103 milliards de sinistres assurés : l’économie paie, les entreprises d’abord
Le cœur de la facture, ce sont les entreprises. Selon les chiffres présentés, 3 600 sinistres relèvent de l’assurance privée, pour un coût estimé à 103 milliards de francs CFP. Et 95 % de cette charge concerne le tissu économique : bâtiments, matériel, marchandises, stocks, outils de production.
Les assureurs affirment avoir déjà réglé l’essentiel sur ce volet : 80 % de la charge entreprises serait payée à ce stade, soit un peu plus de 60 milliards.

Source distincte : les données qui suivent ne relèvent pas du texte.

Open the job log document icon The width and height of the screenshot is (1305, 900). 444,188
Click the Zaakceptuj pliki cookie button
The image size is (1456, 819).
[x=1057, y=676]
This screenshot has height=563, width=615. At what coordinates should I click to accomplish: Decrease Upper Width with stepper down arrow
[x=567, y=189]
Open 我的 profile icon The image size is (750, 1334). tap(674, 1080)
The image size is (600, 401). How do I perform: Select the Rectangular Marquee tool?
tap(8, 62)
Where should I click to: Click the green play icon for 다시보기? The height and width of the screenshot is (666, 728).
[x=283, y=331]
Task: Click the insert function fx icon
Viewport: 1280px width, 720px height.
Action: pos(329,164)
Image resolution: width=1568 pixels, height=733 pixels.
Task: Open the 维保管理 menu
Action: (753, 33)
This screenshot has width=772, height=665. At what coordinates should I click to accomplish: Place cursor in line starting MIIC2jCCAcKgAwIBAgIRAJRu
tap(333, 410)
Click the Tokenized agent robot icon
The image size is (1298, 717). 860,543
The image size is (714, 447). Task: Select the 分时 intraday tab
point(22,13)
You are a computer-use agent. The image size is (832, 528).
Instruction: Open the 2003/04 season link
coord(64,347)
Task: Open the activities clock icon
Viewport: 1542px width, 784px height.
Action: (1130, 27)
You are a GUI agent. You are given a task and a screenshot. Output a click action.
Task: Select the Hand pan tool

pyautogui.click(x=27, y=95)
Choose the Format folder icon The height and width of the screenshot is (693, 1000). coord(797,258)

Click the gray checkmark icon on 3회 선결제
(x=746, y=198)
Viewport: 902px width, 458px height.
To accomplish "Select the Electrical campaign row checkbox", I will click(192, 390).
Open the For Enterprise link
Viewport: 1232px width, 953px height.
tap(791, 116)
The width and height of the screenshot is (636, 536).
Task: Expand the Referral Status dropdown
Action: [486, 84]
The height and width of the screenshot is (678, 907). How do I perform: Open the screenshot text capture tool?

Le reste, ce sont des dossiers qui traînent pour des raisons très concrètes : indemnités versées “en différé” quand la reconstruction est terminée, contentieux, suspicions de fraude, expertises à finaliser.
Et puis il y a un sujet qui arrive ensuite, plus discret mais potentiellement lourd : les pertes d’exploitation, évaluées autour de 20 milliards à venir, calculées après la reprise d’activité des entreprises et l’analyse comptable des mois suivants.
Mais si les assureurs paient, une question monte : pourquoi l’addition est-elle devenue aussi massive ?
Le tribunal administratif pointe l’État : une décision qui change la donne
Le tournant, c’est la décision judiciaire rendue à la suite d’un recours déposé par Allianz. Le tribunal administratif reconnaît la responsabilité de l’État, au motif que le maintien de l’ordre n’aurait pas été assuré de façon suffisante. Ce type de recours n’est pas inédit dans l’histoire française, mais la condamnation de l’État, elle, marque un cap et frappe les esprits en Nouvelle-Calédonie.
Cette reconnaissance ouvre plusieurs portes. D’abord, celle des autres assureurs, qui préparent chacun leurs dossiers de leur côté. Pas de procédure collective annoncée côté compagnies, mais une logique d’enchaînement possible : l’un ouvre la voie, les autres suivent, avec leurs propres sinistres et leurs propres montages juridiques.
Surtout, la décision crée un appel d’air pour un public souvent oublié : les victimes non assurées. Si la responsabilité de l’État est retenue, elles pourraient tenter à leur tour une action, individuellement ou sous forme d’action de groupe, pour obtenir réparation.
Reste une inconnue majeure : l’État peut faire appel. Et si appel il y a, la procédure pourrait durer trois à cinq ans, avec une audience en appel portée par des magistrats métropolitains, loin du terrain et de la violence vécue ici. Autrement dit : le jugement existe, mais la bataille judiciaire ne fait peut-être que commencer.
Et pendant que le droit avance à petits pas, le marché de l’assurance, lui, bouge déjà à grande vitesse.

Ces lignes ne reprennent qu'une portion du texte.